### YOUR GOAL
Print the rows exactly as they appear, starting with the line that contains "Where should I click to: Expand" and going on through the line that contains "Task: Click the refresh filters icon".

### STORED ROWS

--

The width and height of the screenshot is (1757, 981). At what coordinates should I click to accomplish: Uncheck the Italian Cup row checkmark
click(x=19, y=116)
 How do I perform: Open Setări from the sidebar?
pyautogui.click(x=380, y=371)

--

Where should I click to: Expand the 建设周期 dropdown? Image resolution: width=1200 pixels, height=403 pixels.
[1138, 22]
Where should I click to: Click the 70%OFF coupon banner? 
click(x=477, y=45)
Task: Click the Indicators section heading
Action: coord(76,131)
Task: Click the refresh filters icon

--

### RESPONSE BELOW
Where should I click to: Expand the 建设周期 dropdown? Image resolution: width=1200 pixels, height=403 pixels.
[1138, 22]
Where should I click to: Click the 70%OFF coupon banner? 
click(x=477, y=45)
Task: Click the Indicators section heading
Action: coord(76,131)
Task: Click the refresh filters icon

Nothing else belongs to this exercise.